(RECORDED INFORMATION)

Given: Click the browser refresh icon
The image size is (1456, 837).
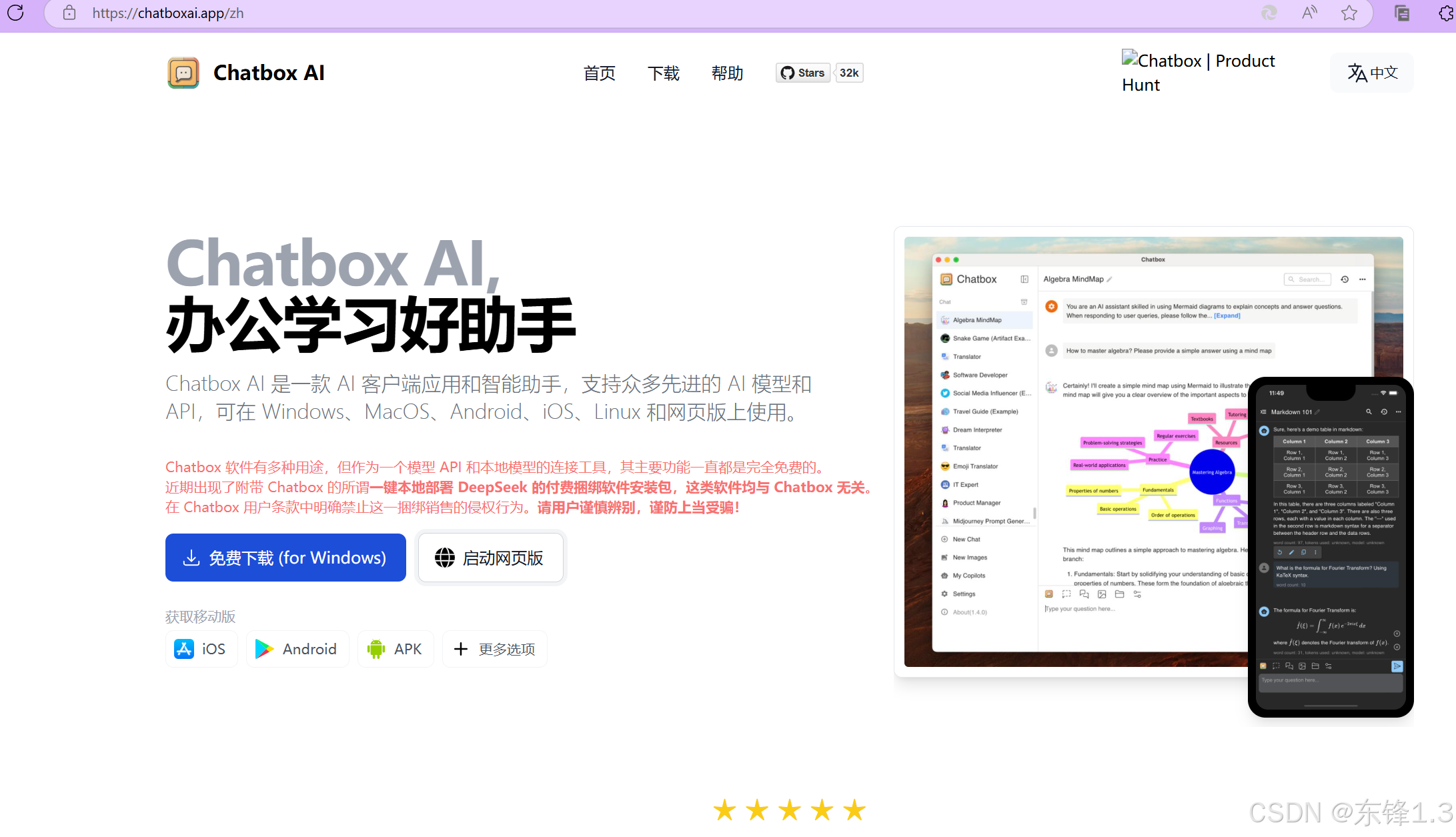Looking at the screenshot, I should (16, 13).
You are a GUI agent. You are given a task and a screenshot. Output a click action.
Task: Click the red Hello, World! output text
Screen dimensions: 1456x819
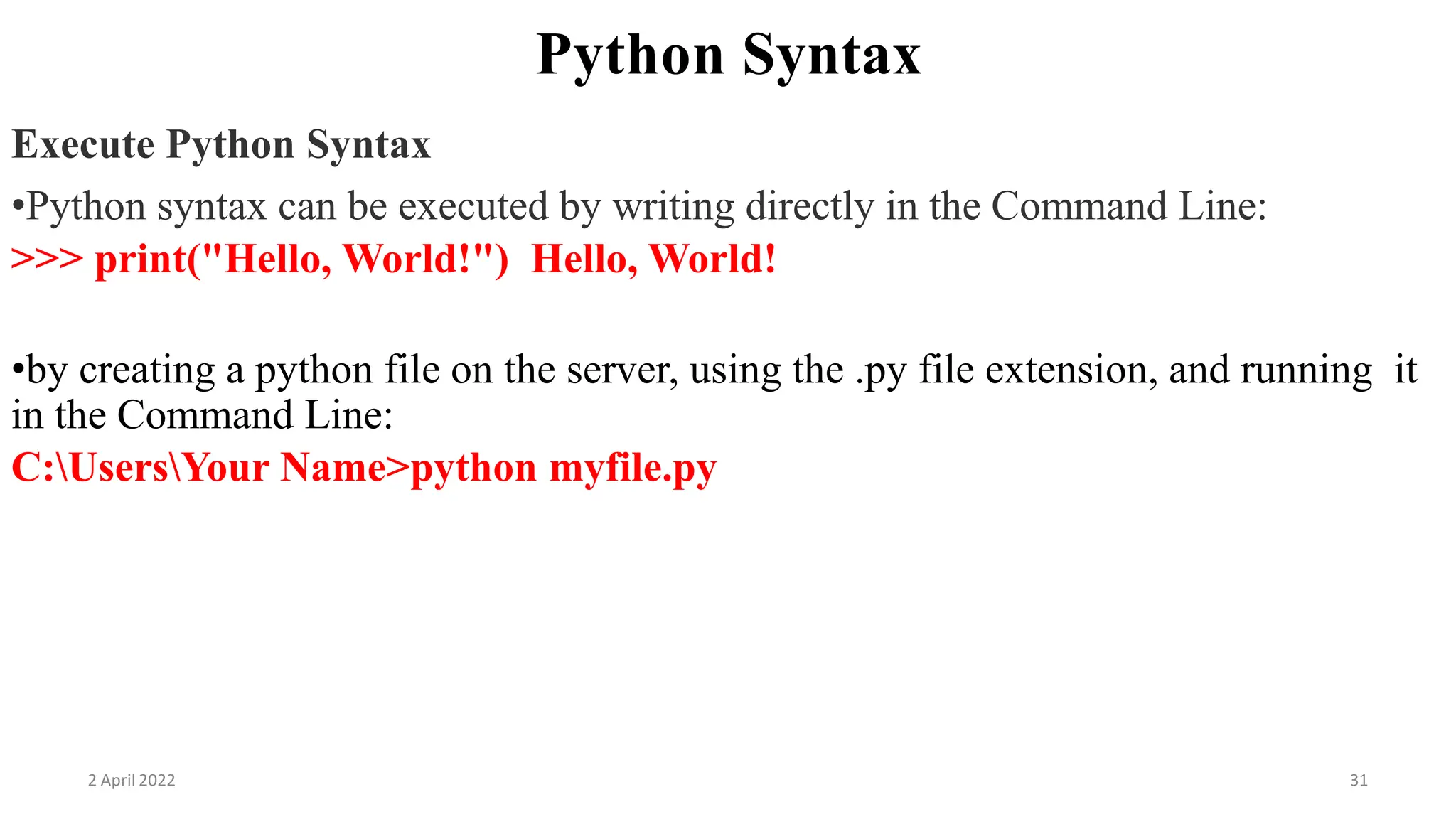point(653,259)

(End RECORDED INFORMATION)

In your reply, please set down exactly the lines from the one containing "Task: Click the red Hello, World! output text" through the end of the records, with the pictures left out.

Task: Click the red Hello, World! output text
Screen dimensions: 1456x819
point(653,259)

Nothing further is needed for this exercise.